Foreign expert: With the creation of the PD-14 engine, Russia showed that it was early written off in the civil aircraft industry
The foreign press comments on the creation in Russia of its own medium-range narrow-body passenger aircraft MS-21. The main reason for analyzing the situation in the Russian civil aircraft industry for foreign experts was the first flight of the MS-21 with a Russian engine. As Voennoye Obozreniye has already reported, the airliner flew in mid-December with a PD-14 turbofan engine.
In this regard, the western aviation expert Anthony Angrend writes that he has questions for those who believed that with a vast experience in civil aircraft construction and a developed engineering and design school, Russia would not be able to enter the passenger aviation market.
The expert notes that a de facto intercorporate monopoly of the American Boeing and the European Airbus has developed in the world.
The Russian aviation industry, by developing its own engine, virtually nullifies the effectiveness of possible new anti-Russian sanctions in this area. The sanctions could have worked if Russia continued to consider the only American-made Pratt & Whitney PW21G power plant for the MS-1000. But when the PD-14 from the Perm Motors company appeared, a completely new era began for the Russian aircraft industry.
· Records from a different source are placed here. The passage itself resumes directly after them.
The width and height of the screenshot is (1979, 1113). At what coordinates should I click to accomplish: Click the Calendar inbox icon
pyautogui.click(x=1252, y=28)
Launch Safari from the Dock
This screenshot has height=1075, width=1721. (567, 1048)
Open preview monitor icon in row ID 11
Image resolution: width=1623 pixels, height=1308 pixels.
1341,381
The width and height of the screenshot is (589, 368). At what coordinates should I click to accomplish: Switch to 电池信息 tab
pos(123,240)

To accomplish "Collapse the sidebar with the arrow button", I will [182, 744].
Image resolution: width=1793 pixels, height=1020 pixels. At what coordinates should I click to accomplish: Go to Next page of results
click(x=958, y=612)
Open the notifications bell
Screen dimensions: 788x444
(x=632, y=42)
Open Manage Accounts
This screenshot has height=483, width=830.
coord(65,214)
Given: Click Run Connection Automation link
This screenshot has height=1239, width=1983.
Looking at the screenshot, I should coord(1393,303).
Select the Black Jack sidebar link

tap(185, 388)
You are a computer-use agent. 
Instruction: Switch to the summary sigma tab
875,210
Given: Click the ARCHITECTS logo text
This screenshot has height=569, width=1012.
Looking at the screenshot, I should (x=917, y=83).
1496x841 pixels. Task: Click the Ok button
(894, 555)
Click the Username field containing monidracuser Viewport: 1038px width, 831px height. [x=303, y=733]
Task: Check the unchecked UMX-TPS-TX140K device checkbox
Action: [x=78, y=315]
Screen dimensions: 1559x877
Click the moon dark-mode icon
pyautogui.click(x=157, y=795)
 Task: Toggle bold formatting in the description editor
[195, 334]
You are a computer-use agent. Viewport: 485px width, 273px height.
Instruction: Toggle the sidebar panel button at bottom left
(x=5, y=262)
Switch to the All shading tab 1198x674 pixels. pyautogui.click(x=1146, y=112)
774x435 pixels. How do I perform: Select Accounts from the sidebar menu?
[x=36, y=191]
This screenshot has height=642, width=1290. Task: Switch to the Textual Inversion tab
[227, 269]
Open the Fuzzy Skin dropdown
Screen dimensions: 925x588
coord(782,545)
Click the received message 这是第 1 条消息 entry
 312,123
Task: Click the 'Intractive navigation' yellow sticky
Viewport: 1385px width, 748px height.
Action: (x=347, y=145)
Permskiye Motory itself notes that many years of experience in large-scale production of D-30, PS-90A engines and their modernization have made it possible to create an aircraft engine of the 5th generation. This engine became the PD-14 for the MS-21 airliner.
The foreign expert community notes that Russia "was early written off from the accounts of the civil aircraft industry." As an example, not only the MS-21, but also the Il-114V, which were created in Russia, are cited, primarily for updating its own aircraft fleet.